1. Read Ephesians 4:31.

a. Bitterness reveals itself through symptoms like rage, anger, harsh words, slander, silence, … How does bitterness express itself in you?

b. Bitterness is like drinking poison and waiting for the other person to die (Rob Reimer). How have you noticed the contaminating impact of bitterness in your life?

2. Read Hebrews 12:15 in both NIV and NLT. Roots of bitterness corrupt the flow of God’s grace from you to other people. In what ways have you experienced this to be true as the “giver” of God’s grace as well as the “receiver.”  

3. Read Ephesians 4:26-27. Anger is a justified emotion when you are wronged for as long as it doesn’t cause you to sin. Anger turns into sin when we don’t deal with it properly and swiftly; it causes roots of bitterness that give Satan access to wreak havoc in your life.

a. What does dealing with anger “before the sun goes down” look like for you?

b. In what ways have you seen roots of bitterness growing in you at times when you chose to hold on to anger?

c. How have you seen Satan making use of the access you gave him by holding a grudge against someone?

4. Read Ephesians 4:31-32 and Colossians 3:13. The cure for bitterness is confrontational: to get rid of bitterness, you have to do that what you naturally would not do: you have to forgive. Instead of claiming your right to pay pack, you need to let go of that right to be set free from (the devastating impact of) bitterness.

a. What emotions stir in you when you think about forgiving those who have offended and hurt you?

b. Forgiveness is a unilateral act, initiated by you before God, whether or not someone else asks you to forgive them. How does this change your view of being able to remove the roots of bitterness from your life?
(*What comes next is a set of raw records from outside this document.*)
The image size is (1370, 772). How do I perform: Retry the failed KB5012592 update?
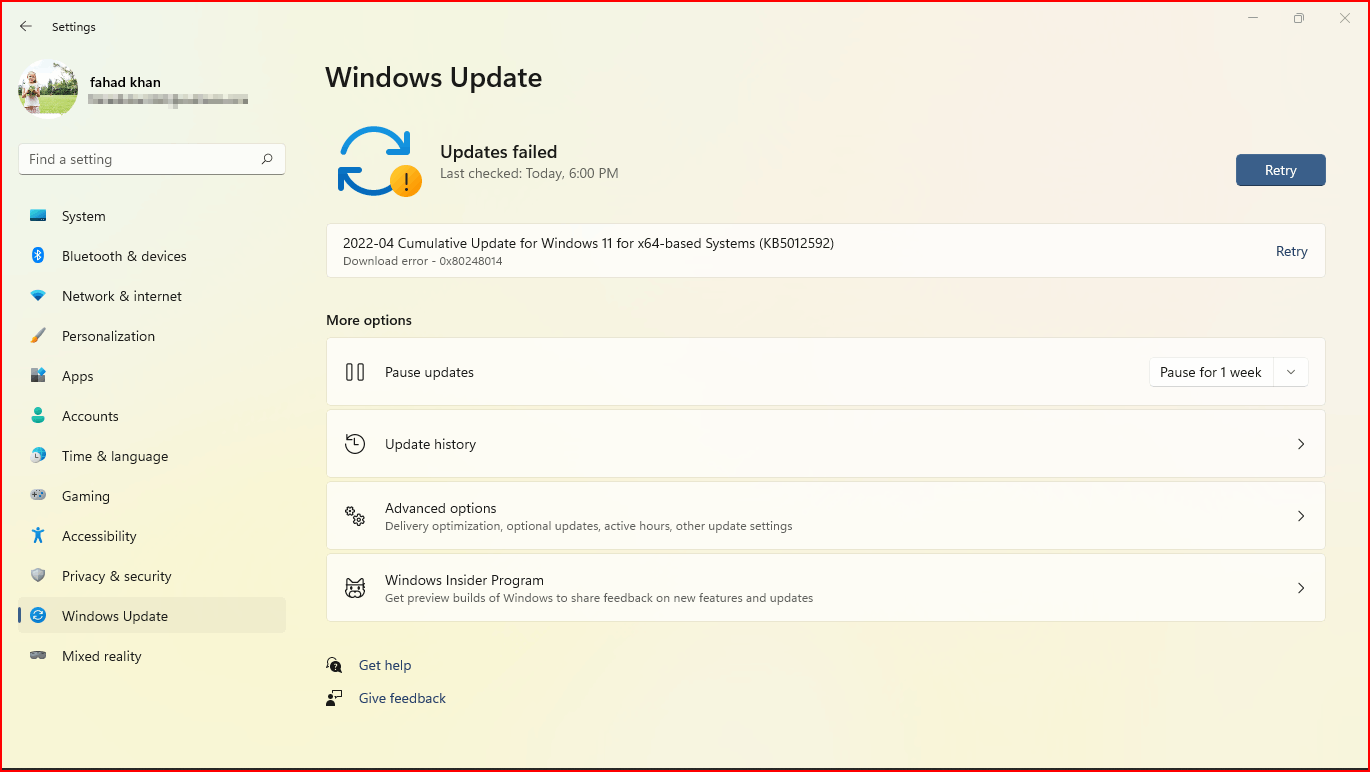coord(1291,251)
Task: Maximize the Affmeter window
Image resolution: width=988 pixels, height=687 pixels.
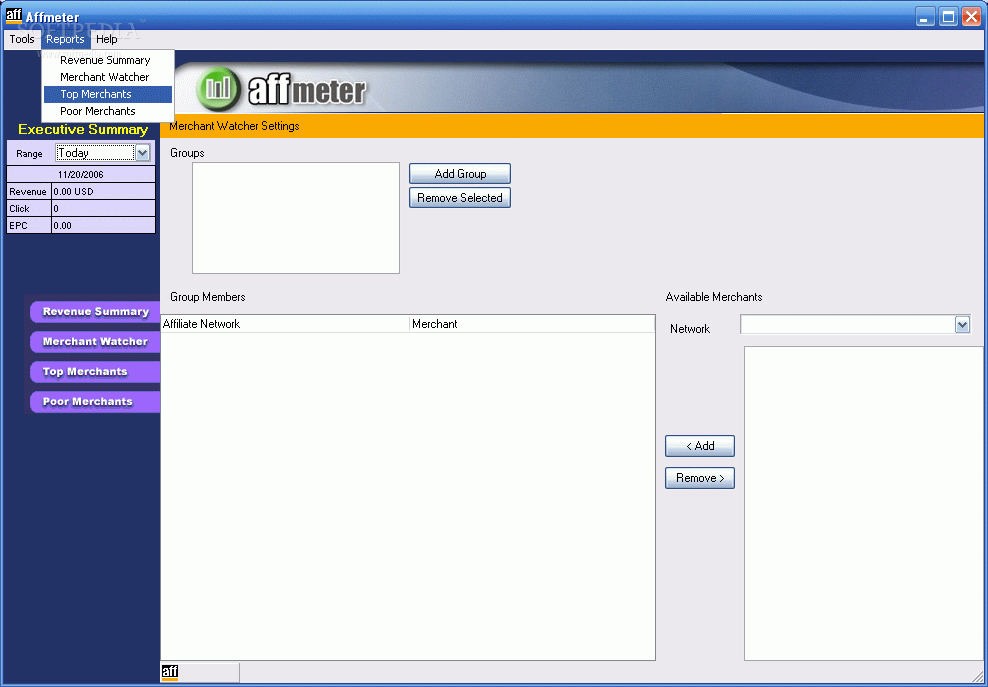Action: point(948,16)
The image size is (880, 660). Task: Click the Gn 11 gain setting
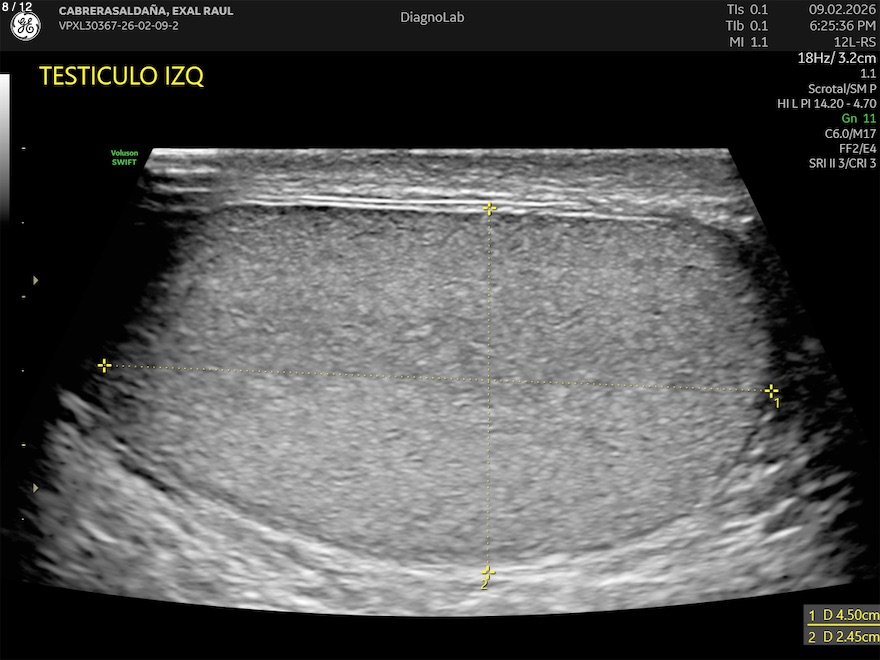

c. How has the power of forgiveness helped you in getting rid of bitterness? Share your story to encourage each other.

5. Prayer

a. Spend 15 minutes by yourself and ask the Holy Spirit to bring to your mind the names of people that you need to forgive. Don’t be surprised if the Holy Spirit reminds you of people and situations that you had already forgotten about. Write down the names of these people, how they have hurt you and the impact this has had on you.

b. Break out in groups of 2-3 and share with each other (to the degree you feel free to) what the Holy Spirit has made you aware of. Try to keep it brief so that you have enough time to pray with each other.

c. Spend time in prayer together to forgive those who have hurt you. When you do so, tell God who it is that you forgive and what you are forgiving them for, to remind yourself of what you are letting go of. If there are many names on your list, pray through the first 3 names so that the others in your group have time to pray as well. Pray through the other names at a later moment, by yourself or with a friend.

d. Thank God together for His gift of forgiveness to us.